▸ **Given passage**:
━━━━
Single-use plastics covers most packaging materials. If you remove it and replace it with compostable material, the circular model is useless.

Bonar Laureto, executive director, Business for Sustainable Development

BSD creates the sustainability reports and impact assessment for 53 of its members including Nestlé, Unilever, Coca-Cola, and Monde Nissin—food and beverage giants which beach audit studies have shown to be among the world’s biggest marine plastic polluters.

Laureto, who is leading an ongoing BSD research that studies options to the proposed plastic ban, is instead calling for the amendment of the existing Republic Act 9003 or Ecological Solid Waste Management Act of 2000, to include provisions on the practice of EPR in the Philippines.

Several bills have already been filed over the past four years mandating EPR, but legislation on it has been dragging. 

Collected plastic materials are upcycled into marketable products like long-use plastics like pails, benches, slides or as an additive to asphalt road construction replacing bitumen, said Laureto. 

A multi-sectoral organisation advocating for zero waste, whose members are similar to BSD’s, is supporting the same approach.

“Industry is in favour of an implementable EPR system that is inclusive, measurable and holds stakeholders accountable for the recovery of their plastic and packaging with reasonable and attainable targets,” Crispian Lao, founding president of the Philippine Alliance for Recycling and Materials Sustainability (PARMS), told Eco-Business.
━━━━
▸ **Dataset excerpts**:
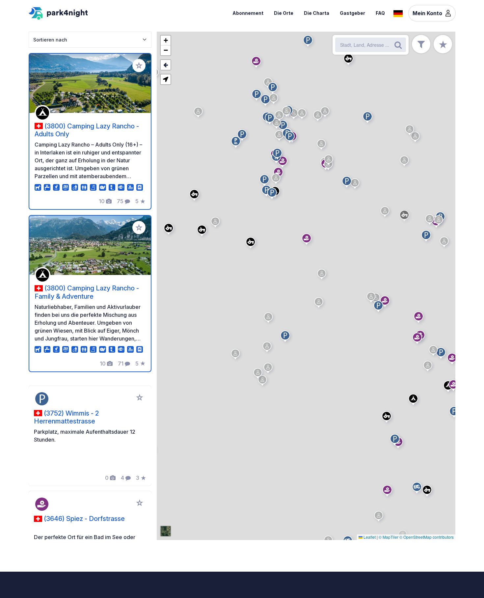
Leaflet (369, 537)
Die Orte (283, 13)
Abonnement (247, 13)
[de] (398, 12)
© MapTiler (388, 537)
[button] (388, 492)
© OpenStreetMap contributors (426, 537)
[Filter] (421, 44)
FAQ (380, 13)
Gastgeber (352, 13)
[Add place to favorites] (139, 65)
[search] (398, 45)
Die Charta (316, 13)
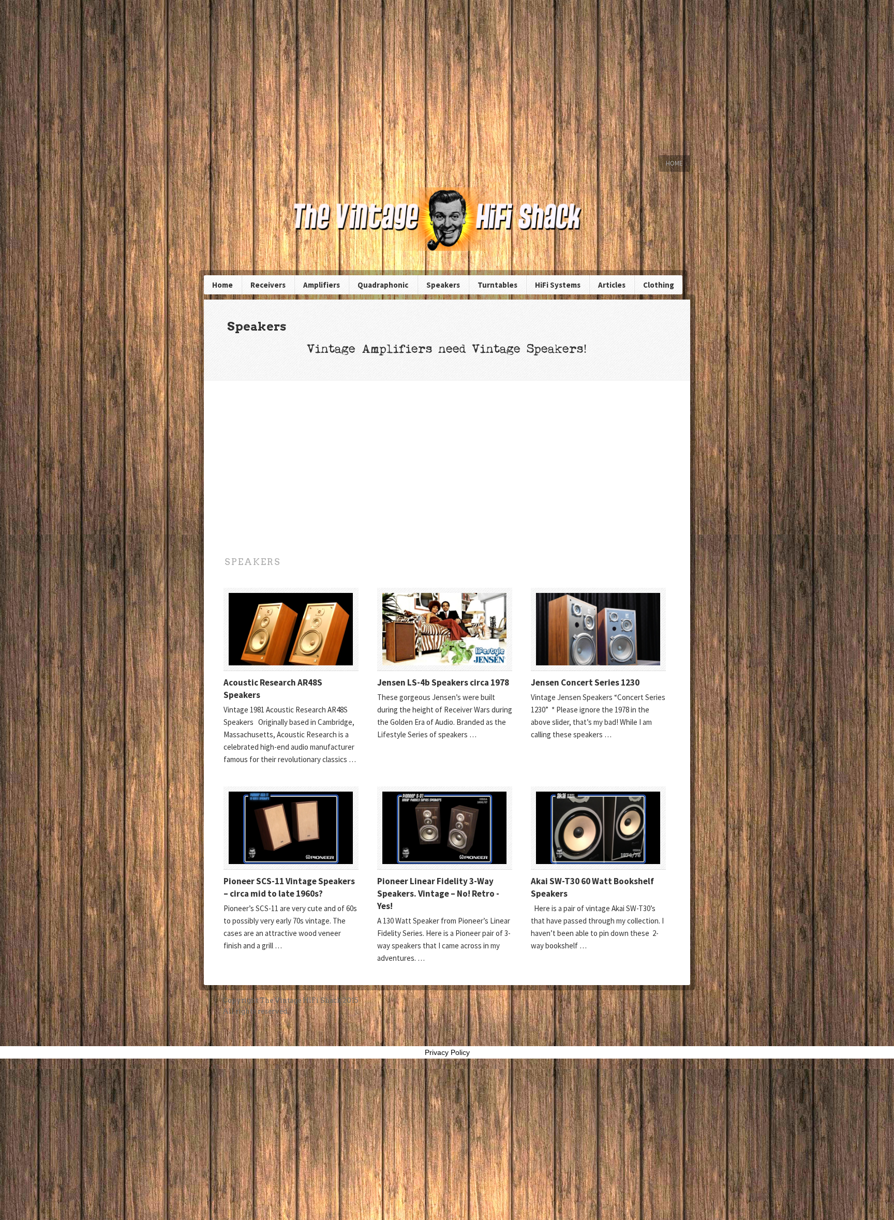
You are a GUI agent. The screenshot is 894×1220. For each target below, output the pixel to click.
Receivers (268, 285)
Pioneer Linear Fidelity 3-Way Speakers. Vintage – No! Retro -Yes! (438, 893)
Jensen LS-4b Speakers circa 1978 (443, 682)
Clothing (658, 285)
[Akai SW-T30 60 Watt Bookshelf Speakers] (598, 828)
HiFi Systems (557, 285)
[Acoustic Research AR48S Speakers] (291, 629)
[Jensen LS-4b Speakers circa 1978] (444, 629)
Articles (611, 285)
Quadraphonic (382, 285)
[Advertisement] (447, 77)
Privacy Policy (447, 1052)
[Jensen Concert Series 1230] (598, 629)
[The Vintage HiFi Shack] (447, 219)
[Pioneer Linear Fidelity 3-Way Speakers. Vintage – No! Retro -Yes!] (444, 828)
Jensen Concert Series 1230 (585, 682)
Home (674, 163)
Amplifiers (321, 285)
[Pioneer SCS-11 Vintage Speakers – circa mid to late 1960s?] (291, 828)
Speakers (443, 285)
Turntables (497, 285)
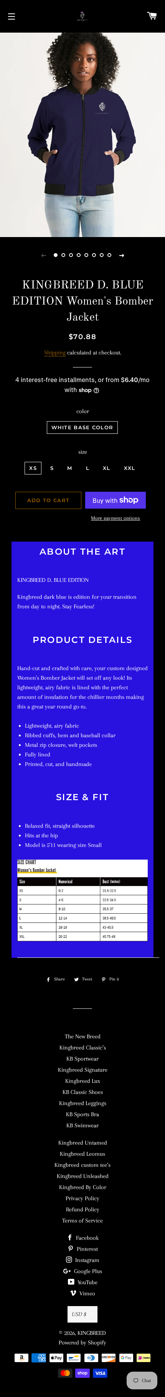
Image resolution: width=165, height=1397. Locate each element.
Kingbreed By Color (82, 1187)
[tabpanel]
━━━━
▸ **Instructions**:
a) According to the passage on plastic packaging, which existing law does Laureto want amended to include provisions on EPR?
b) Print the portion of the passage on plastic packaging between "BSD creates the" and "has been dragging.", inclusive.

▸ **Written responses**:
a) Republic Act 9003, the Ecological Solid Waste Management Act of 2000.

b)
BSD creates the sustainability reports and impact assessment for 53 of its members including Nestlé, Unilever, Coca-Cola, and Monde Nissin—food and beverage giants which beach audit studies have shown to be among the world’s biggest marine plastic polluters.

Laureto, who is leading an ongoing BSD research that studies options to the proposed plastic ban, is instead calling for the amendment of the existing Republic Act 9003 or Ecological Solid Waste Management Act of 2000, to include provisions on the practice of EPR in the Philippines.

Several bills have already been filed over the past four years mandating EPR, but legislation on it has been dragging.